In Korea, the Ministry of Education and other educational institutions offer a list of vocabularies that one needs to study for specific purposes, like preparing for college entrance exam.

But many such vocabulary lists tend to rely heavily on the author’s personal experience or skills and some native speakers’ intuition, Goh said. While these individuals may be competent, corpus analysis can cover far more ground.

“Corpus-based studying analyzes 5,000 to 6,000 books, in which tens of thousands of native speakers are involved. We are essentially borrowing their insights; no amount of brilliance could top that,” he said.

Goh Gwang-yoon, an English professor from Yonsei University, speaks during one of his workshops on how to use corpus in English-related studies.

Identifying the key vocabularies considerably lessens the workload of students. Recent studies have shown 2,000 most frequently used words make up roughly 80 percent of any English text.

Corpus-based analysis is important since it allows scholars to find out exactly what these words are, Goh explained. “Because if you randomly pick any 2,000 words, you’ll be lucky to cover 1 percent of the text.”

To fluently read a text without referring to a dictionary, one has to know 98 percent of its vocabularies, Goh said.

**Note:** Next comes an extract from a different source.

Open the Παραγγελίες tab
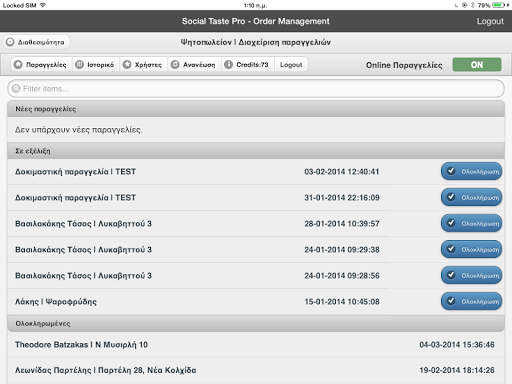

As it is virtually impossible for non-native speakers to recognize an average of 98 percent of English words in a given text, what’s more important is to narrow the range of keywords to study with the help of a corpus.

The data analysis allows non-native speakers to overcome other shortfalls as well, such as lack of reading.

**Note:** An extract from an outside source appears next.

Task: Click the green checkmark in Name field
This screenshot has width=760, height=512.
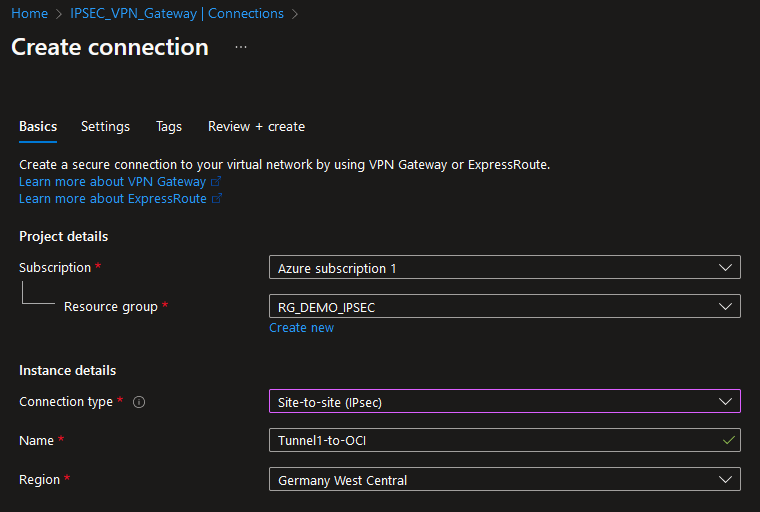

Experts like renowned linguist Stephen Krashen have emphasized the importance of reading. In “Extensive reading in English as a foreign language,” Krashen said that reading is the “only way” to acquire good writing skills, adequate vocabulary, advanced grammar and spelling skills.

Goh’s students proved the power of extensive reading. He said they read thousands of books, which was the main reason why they got near-perfect or perfect TOEIC scores in elementary school.

But realistically speaking, it would be impossible for most students to get the same benefits out of reading, Goh added. “Reading alone is not enough. Comprehensible input of high quality text is crucial, which only a few can provide,” he said.

Since the late 1990s, private education institutes have strived to adapt real world text in their teaching repertoire. But few institutes run extensive reading programs that require more time and preparations. After all, the majority of students demand quick, visible results in English classes. Education institutes also openly publicize their programs as a path to gain better grades in a short period of time.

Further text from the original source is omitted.